WORK TASK. The answer should be an exact repeat of the stretch of material below from the line containing "Given: Click the Rig2 dot for Changes" through the line containing "763x1568 pixels.".

BEGIN

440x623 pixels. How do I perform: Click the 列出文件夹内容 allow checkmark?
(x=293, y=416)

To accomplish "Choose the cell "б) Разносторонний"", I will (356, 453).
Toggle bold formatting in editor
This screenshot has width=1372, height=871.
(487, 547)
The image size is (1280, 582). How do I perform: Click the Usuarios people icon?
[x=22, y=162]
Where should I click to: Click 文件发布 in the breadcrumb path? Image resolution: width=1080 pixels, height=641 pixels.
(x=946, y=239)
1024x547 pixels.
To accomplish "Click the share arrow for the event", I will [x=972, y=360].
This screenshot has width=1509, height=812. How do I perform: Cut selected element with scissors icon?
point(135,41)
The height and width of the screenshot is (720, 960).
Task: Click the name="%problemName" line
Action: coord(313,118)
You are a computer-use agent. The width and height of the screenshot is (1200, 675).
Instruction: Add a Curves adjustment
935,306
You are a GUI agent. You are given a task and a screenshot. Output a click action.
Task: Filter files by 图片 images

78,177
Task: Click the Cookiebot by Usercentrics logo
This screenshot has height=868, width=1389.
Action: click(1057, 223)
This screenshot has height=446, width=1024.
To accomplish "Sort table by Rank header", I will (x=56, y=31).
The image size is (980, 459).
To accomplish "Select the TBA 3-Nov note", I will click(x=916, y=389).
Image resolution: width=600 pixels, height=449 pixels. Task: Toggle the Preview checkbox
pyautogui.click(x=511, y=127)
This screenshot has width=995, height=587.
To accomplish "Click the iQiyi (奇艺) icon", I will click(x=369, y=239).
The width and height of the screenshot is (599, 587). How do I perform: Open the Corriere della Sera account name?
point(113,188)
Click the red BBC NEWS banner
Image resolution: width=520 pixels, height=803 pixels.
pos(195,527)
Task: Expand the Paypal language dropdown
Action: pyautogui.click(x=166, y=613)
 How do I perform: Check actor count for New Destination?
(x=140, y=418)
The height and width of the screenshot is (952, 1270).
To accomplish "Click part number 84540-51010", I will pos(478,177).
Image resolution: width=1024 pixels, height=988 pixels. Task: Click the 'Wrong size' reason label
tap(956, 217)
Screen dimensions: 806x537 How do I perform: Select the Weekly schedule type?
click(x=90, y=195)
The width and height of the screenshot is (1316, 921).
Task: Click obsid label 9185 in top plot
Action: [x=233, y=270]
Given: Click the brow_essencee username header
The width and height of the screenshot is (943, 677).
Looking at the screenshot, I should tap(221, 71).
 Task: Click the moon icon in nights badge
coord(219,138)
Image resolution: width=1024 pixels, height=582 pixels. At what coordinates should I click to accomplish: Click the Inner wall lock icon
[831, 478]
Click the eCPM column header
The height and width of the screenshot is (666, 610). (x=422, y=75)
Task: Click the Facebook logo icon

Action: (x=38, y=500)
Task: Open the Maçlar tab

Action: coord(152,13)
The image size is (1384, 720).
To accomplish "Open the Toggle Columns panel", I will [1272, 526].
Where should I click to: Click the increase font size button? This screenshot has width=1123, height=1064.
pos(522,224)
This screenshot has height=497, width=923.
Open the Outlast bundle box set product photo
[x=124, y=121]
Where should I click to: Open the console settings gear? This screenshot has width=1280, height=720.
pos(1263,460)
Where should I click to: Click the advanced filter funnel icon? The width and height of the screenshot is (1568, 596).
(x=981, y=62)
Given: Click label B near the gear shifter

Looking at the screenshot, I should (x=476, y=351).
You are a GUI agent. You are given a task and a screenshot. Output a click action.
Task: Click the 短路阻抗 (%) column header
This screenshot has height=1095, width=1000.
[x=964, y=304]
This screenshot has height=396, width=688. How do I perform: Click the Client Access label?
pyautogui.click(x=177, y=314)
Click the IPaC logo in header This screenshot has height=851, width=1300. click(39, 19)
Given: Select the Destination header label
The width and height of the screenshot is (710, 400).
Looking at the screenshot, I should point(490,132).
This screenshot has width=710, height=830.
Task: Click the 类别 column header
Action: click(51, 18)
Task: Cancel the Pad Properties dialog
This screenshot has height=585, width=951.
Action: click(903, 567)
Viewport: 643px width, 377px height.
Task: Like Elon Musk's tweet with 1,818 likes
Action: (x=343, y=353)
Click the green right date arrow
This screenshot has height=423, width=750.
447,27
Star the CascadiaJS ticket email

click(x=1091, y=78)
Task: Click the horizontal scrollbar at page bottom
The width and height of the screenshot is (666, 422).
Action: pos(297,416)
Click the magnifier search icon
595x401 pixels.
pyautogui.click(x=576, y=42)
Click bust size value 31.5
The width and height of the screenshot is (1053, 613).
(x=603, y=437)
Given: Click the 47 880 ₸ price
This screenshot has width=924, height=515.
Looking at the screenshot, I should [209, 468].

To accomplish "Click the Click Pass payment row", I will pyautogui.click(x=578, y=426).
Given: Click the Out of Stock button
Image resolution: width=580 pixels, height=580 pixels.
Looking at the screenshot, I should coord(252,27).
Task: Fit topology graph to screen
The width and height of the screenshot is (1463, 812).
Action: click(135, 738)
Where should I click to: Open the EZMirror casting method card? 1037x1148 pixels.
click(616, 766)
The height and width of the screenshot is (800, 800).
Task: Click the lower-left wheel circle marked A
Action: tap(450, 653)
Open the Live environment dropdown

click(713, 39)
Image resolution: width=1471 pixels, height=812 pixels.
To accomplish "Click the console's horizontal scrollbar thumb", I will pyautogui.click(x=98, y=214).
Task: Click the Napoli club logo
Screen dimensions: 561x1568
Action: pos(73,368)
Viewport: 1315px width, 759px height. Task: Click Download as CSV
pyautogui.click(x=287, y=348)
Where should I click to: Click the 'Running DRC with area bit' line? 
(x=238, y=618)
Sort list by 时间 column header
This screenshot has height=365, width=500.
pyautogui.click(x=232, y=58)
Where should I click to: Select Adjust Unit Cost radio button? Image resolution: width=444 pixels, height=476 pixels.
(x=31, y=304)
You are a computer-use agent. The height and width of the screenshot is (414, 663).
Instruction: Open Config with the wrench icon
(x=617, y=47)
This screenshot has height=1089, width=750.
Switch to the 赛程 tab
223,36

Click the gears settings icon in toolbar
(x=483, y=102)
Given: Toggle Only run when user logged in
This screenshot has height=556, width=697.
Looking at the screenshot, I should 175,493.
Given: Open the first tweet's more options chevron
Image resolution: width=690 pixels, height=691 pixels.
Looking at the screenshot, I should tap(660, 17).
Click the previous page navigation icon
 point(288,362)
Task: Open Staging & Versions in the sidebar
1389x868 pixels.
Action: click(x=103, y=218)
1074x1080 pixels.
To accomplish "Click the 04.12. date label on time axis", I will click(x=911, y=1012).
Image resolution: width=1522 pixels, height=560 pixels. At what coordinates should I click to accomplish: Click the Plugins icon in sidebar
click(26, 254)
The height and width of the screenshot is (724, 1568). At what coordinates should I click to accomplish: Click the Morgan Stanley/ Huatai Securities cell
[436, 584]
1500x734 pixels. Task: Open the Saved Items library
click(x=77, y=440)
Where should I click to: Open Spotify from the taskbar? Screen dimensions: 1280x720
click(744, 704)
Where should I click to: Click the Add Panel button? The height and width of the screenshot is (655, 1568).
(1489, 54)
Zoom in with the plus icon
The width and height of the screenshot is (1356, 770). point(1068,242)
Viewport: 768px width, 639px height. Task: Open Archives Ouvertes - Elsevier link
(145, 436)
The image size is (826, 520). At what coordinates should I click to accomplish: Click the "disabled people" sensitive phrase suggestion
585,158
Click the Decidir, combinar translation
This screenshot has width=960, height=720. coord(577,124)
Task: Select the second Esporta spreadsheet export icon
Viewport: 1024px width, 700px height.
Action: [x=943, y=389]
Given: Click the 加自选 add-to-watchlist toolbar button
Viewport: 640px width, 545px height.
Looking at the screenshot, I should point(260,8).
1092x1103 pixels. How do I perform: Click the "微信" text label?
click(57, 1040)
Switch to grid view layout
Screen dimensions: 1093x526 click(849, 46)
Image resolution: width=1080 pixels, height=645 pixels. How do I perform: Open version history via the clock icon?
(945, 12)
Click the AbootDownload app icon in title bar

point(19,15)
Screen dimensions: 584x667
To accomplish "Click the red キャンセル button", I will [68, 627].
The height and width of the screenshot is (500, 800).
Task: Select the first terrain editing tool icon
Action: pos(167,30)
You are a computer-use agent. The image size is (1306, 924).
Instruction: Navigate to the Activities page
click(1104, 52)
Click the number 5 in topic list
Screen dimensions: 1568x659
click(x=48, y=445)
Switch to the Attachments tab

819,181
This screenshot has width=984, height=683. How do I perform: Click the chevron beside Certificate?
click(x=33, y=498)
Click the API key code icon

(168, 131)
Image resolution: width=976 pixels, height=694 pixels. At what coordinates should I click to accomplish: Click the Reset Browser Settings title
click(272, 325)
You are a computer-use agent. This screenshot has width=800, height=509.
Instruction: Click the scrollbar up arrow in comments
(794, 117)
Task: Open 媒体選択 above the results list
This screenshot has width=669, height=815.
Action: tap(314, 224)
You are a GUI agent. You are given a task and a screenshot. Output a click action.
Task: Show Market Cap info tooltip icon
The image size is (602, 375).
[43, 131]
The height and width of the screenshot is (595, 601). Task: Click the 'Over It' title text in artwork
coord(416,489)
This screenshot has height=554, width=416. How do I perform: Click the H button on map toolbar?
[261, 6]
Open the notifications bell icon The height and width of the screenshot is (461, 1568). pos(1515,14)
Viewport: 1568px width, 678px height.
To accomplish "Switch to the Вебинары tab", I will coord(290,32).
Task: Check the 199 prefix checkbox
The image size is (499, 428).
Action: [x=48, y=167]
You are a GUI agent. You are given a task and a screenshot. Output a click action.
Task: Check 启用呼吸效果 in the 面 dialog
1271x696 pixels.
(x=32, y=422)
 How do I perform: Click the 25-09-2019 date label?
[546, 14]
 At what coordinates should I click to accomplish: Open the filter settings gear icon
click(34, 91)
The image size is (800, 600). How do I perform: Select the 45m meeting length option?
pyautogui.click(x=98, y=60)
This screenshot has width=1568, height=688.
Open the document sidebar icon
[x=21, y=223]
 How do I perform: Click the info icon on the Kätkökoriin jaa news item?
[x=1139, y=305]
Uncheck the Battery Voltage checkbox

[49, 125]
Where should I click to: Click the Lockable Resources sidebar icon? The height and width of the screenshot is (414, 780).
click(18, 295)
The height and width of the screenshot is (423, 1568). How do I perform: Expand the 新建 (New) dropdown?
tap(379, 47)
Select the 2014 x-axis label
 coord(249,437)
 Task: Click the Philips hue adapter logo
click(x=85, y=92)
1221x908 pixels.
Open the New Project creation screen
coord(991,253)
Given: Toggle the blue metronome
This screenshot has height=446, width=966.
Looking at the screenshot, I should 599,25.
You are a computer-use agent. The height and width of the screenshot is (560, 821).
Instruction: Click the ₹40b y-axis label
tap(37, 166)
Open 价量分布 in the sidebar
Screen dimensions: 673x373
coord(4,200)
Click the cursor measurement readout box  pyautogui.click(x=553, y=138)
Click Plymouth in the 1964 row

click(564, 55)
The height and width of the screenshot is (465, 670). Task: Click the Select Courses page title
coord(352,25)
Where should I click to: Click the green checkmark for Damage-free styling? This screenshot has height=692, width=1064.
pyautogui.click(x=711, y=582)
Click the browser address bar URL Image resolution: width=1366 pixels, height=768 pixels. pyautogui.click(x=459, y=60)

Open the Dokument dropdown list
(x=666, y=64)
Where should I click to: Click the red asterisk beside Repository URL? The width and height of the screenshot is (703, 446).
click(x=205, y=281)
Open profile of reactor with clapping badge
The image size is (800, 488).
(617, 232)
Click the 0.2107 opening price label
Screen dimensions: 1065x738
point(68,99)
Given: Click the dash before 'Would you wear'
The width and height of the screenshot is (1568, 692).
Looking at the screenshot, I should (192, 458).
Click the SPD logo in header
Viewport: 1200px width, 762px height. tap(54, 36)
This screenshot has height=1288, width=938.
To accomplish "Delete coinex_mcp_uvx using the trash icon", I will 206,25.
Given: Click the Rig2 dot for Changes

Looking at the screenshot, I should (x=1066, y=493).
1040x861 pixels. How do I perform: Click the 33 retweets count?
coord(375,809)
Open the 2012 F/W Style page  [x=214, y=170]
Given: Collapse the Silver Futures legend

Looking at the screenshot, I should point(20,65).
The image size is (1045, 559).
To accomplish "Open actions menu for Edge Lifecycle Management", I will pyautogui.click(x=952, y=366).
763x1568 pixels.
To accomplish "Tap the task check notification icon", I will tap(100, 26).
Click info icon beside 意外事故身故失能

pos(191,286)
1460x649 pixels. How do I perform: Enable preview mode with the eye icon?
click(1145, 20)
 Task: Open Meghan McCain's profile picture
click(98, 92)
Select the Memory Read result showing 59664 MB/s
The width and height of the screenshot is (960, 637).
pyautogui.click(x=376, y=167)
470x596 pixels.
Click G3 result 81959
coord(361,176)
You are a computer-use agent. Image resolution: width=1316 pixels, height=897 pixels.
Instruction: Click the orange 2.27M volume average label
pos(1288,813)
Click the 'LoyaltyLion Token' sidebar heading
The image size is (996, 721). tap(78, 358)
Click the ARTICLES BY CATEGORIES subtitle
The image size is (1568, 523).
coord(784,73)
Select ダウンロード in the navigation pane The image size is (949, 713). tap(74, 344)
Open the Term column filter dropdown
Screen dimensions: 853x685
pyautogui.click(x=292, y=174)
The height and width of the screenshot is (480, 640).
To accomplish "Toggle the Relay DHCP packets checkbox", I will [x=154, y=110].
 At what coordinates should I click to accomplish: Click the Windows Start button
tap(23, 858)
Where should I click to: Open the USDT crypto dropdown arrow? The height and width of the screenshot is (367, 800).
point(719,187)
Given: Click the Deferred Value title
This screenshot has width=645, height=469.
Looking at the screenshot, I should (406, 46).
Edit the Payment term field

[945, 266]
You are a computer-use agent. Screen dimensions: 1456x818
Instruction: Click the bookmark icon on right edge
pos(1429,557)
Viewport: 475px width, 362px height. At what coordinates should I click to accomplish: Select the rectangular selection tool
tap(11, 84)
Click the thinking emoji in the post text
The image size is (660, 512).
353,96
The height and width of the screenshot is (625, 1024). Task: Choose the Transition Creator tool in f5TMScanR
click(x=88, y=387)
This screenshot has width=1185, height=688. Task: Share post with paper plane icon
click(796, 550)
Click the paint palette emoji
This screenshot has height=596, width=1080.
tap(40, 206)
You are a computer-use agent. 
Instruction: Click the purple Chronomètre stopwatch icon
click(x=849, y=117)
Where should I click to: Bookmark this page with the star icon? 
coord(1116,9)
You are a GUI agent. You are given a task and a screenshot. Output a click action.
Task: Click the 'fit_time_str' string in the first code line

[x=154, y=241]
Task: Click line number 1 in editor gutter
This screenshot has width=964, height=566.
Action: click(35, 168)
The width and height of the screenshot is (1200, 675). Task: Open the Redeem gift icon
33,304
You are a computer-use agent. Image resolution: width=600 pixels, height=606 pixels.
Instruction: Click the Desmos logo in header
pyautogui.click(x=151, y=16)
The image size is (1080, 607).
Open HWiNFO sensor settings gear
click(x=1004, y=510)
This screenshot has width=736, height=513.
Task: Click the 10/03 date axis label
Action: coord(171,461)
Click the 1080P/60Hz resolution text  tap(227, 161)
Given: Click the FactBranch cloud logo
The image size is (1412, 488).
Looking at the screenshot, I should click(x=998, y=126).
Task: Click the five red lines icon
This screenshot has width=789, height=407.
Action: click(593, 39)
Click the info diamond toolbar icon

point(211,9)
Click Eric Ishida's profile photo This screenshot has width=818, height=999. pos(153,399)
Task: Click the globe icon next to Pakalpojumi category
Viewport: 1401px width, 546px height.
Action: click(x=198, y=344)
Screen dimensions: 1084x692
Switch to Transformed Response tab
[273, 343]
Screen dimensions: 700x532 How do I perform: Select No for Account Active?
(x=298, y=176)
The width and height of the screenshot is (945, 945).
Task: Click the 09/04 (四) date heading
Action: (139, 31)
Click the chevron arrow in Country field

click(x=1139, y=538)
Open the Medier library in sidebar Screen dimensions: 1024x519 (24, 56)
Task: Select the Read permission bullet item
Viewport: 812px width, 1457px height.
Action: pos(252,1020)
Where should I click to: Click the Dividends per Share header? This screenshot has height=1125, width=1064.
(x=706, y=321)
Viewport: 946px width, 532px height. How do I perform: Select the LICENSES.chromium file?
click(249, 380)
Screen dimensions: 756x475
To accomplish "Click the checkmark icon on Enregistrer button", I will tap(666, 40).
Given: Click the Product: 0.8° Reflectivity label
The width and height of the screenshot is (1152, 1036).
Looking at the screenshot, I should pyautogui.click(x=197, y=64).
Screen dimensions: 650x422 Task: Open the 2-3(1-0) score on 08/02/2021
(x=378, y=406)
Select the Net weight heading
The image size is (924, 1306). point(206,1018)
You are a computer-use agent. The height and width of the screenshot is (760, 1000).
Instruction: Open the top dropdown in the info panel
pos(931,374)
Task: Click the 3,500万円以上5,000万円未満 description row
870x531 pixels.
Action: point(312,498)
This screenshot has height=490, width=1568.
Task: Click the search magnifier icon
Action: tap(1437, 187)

END

WRITTEN ANSWER.
Given: Click the Rig2 dot for Changes

Looking at the screenshot, I should (x=1066, y=493).
1040x861 pixels. How do I perform: Click the 33 retweets count?
coord(375,809)
Open the 2012 F/W Style page  [x=214, y=170]
Given: Collapse the Silver Futures legend

Looking at the screenshot, I should point(20,65).
The image size is (1045, 559).
To accomplish "Open actions menu for Edge Lifecycle Management", I will pyautogui.click(x=952, y=366).
763x1568 pixels.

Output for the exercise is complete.